Mentre i telegiornali italiani ci davano la notizia di un tragico incidente stradale che ha coinvolto un autobus di pellegrini evangelici in Brasile, nei giorni appena trascorsi il gigante sudamericano si è trovato a vivere una forte radicalizzazione dello scontro politico. Con l’operazione Lava Jato (lavaggio) il Ministero Pubblico Federale e la Polizia Federale hanno scoperto un diffuso sistema di corruzione che attraverso la Petrobras, il colosso statale degli idrocarburi, oliava gli ingranaggi della macchina politica brasiliana e le tasche di vari esponenti dei partiti, con il PT (Partido dos Trabalhadores) di Dilma e Lula in testa.
Via via che l’operazione faceva emergere l’entità dello scandalo, la destra nazionale agglutinata attorno al PSDB, il partito sconfitto alle recenti elezioni (e certamente non campione di onestà), scatenava una campagna di indignazione senza precedenti. L’apice si è raggiunto in questi giorni quando, con una lauta visibilità mediatica, è stata organizzata una grande manifestazione per le vie di San Paolo (e di altre città) il 15 marzo. Oltre al consueto grido di Fora Dilma per richiedere le dimissioni del governo, la folla si è appellata anche alla procedura di impeachment e altri settori ben più estremi addirittura hanno richiesto l’intervento risolutore dell’esercito.

========================================================================

Prosegui l'articolo sullo scontro politico in Brasile e sullo scandalo Petrobras, partendo subito dopo l'ultima frase riportata.

Estratto dei dati:
========================================================================

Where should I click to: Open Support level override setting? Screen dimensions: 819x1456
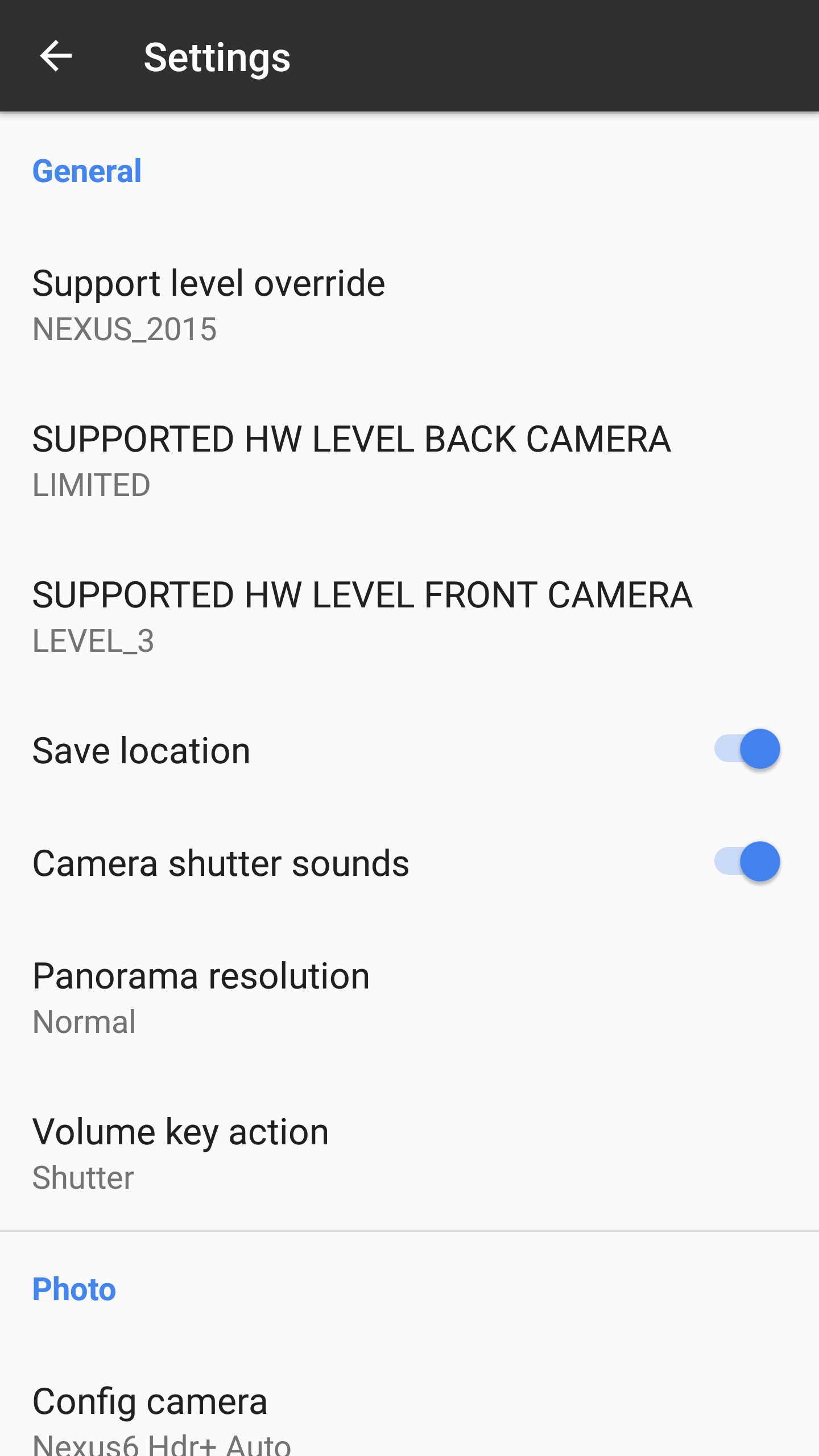[208, 304]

========================================================================

Risultato dell'esercizio:
Del resto, nonostante la propaganda che insisteva sul carattere pacifico della manifestazione, la giornata del 15 marzo ha espresso in piazza un odio profondo accumulato da tempo, un sentimento ultrareazionario che inneggia al ripristino dell’ordine attraverso un intervento autoritario. Bastava osservare le immagini, ascoltare gli slogan e leggere le rivendicazioni su striscioni e cartelloni portati in strada, per rendersi conto che diversi gruppi di manifestanti reclamavano apertamente l’ipotesi di un golpe militare.
Il Brasile è quindi alle prese con un intensificarsi dello scontro e il governo deve fronteggiare un chiaro arretramento della sua base sociale. A nulla gli è valsa la pur numerosa dimostrazione di sostegno da parte di sindacati e organizzazioni sociali che hanno sfilato per le stesse strade di San Paolo appena due giorni prima, il 13 marzo. Il governo Dilma e il PT si trovano in una situazione di estrema fragilità e pare non abbiano molti argomenti di difesa, aldilà di una vuota retorica sulla bellezza della democrazia contro il golpismo o l’arroccarsi dietro l’esito elettorale che li ha visti imporsi di stretta misura sul PSDB.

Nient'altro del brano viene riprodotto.